Last week, I was sent ashore in Barbados for severe dehydration. I woke up that morning at around 8:00 a.m. to get ready for our divisional safety meeting before an all crew drill. I got going on my normal morning routine but I started to black out, so I got back in bed as quickly as possible, running straight into Mel on the way (it’s a tiny cabin). I told myself to just shake it off. Mel left for breakfast. I tried getting up again but same thing, couldn’t stand. Couldn’t sit up even. I called Danielle, our dance captain and she ended up bringing me a wheelchair to get to medical.
They checked my glucose levels which were fine. They hooked me up to an IV and started pumping me with fluids. They took an EKG and my blood pressure. The results came back that my heart was doing something that made the doctor “uncomfortable” and my blood pressure and heart rate were very low. After asking me three separate times if I had any family history of cardiac problems (to which I said no) I was told I’d be sent to a cardiologist for further tests.

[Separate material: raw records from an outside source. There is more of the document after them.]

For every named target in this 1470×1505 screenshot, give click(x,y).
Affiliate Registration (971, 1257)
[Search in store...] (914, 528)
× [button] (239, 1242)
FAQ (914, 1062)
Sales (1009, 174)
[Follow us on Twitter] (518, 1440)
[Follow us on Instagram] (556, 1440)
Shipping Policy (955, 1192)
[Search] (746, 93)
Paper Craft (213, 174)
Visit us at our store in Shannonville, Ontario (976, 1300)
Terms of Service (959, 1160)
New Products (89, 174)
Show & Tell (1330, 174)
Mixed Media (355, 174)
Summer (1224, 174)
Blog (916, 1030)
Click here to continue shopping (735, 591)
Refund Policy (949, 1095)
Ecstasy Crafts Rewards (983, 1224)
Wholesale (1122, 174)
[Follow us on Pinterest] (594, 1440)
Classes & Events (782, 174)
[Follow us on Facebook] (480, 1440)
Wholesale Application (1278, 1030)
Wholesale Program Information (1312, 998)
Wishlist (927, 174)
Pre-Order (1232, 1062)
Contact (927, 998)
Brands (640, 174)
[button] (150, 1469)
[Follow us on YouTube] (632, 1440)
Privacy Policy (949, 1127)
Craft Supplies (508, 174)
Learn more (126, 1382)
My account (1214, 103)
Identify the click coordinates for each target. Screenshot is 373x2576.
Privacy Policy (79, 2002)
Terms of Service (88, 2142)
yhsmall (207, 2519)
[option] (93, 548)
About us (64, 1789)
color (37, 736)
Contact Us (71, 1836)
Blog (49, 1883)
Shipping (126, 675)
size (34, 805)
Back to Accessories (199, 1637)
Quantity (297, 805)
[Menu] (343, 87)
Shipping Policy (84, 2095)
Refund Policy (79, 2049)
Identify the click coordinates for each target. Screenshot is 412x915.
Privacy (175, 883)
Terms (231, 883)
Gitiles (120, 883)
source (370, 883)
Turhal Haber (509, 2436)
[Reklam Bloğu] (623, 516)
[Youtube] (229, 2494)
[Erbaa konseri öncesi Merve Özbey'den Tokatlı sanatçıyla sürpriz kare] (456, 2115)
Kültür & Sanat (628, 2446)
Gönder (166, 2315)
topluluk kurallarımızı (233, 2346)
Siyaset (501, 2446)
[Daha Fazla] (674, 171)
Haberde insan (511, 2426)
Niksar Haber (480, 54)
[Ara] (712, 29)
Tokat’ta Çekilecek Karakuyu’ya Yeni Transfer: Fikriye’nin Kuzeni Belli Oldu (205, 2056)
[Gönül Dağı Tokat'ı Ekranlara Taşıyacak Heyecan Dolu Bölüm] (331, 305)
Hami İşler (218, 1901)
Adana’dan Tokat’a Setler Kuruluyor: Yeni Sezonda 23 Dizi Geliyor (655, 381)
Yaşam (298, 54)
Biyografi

Danielle suggested Isaac come with me since everyone from the cast needed to stay and work on the reblock for shows that night and I was relieved that I’d have someone I trust with me.
After an extremely dramatic ambulance ride, full out with sirens and speeding through traffic for no actual reason (I was cracking up laughing in the back because it was so over the top), we made it to the cardiologist where I explained to him what happened. Sitting in the chair talking to the doctor, I nearly passed out again. Trying to fight it and stay conscious is painful. At this point, I was exhausted.
To preface, this has happened to me before. I’ve woken up unable to go to work or school due to dizziness, weakness, and blackouts. I’ve fainted many times in my life for reasons that have been basically inconclusive. I’ve had an EKG come back with unsettling results. I’ve been told I’m borderline anemic. I’ve been told my blood pressure drops dramatically when I’m stressed. But it hasn’t happened in a while and I was starting to think I’m in control of things. Silly me thinking I’m ever in control, because here I am again, getting really frustrated that my body is betraying me.
After a few hours of blood tests, more EKGs, and constant fluids pumping through now two IVs, the doctor concluded that I was just extremely dehydrated. While the thing with my heart is still something to keep an eye on, it wasn’t pressing at the moment and I was able to return to the ship. Hallelujah. Flashbacks to Julie’s week in a Barbados hospital with no diagnosis was at the top of my mind and I think that would be all too much to add to the Adventure.
And this brings me to my point. Living on a ship has so many challenges, especially for athletes like the dancers and ice skaters, to stay nourished and healthy.
The water is awful. In our showers and our taps, the water is so chlorinated and recycled that drinking it gives me a headache and showering in it has made my eczema out of control. And the doctor even said that my body is using my water storages to try to help my skin, hence even more dehydration. We usually buy bottles of water from the slop chest (the closest thing we have to a mini mart on board) to have fresh spring water to drink, but sometimes we fill up with the water fountains around the ship to avoid constantly buying water bottles. Plus, the environmentalist in me hates the idea of using so much plastic. But now that it’s clear that the fountain water isn’t actually hydrating me, it looks like I might have to bite the bullet on that while living here.
The food is ok. It’s not the best, it’s not the worst. Sometimes the mess is full of wonderful options that are nutritious and tasty and satisfying. But sometimes, like the night before my Barbados extravaganza, I ended up settling for a peanut butter and jelly sandwich and cereal for dinner. Which perhaps isn’t bad for someone who was just planning to lie around all night. But that night I went to the gym for a full body workout and had dance class. A dinner like that is just not enough for those of us who are extremely active. And we have to be this active. It’s our job.
Now, I’m not trying to place all the blame on the ship. Clearly, I’ve felt this way on land as well. It’s my responsibility to take care of myself. I was drinking alcohol more than normal last week. We had a cabin crawl which is exactly what it sounds like. A bar crawl except it’s with our cabins, all with different themes. And the night before that I went to hang out with the guest entertainer. He turned out to be gay but it’s fine, he bought me wine anyway. But before that, I haven’t been partying much lately so two nights in a row was a lot for me without replenishing properly. Plus, I’ve probably been a little extreme about my workouts. And I’m probably not getting the most sleep. All in all, I can take responsibility and do better.
I’m seeing it as a gentle (well, maybe not so gentle) reminder to take care of myself even when it’s difficult on the ship. As dancers we don’t like to sit still. I hated not being able to do Jackpot the other night, especially because I can hear Craig’s voice (you’re loud) from my room under the stage but I’m learning and re-learning my boundaries when I feel like this.
I’m back to work now and feeling better each day, still trying to take it slow while easing my way back to my normal. My friends here are the best, making sure I have water with me at all times and letting me/forcing me to rest. Take care of yourselves, friends. I’ll do the same.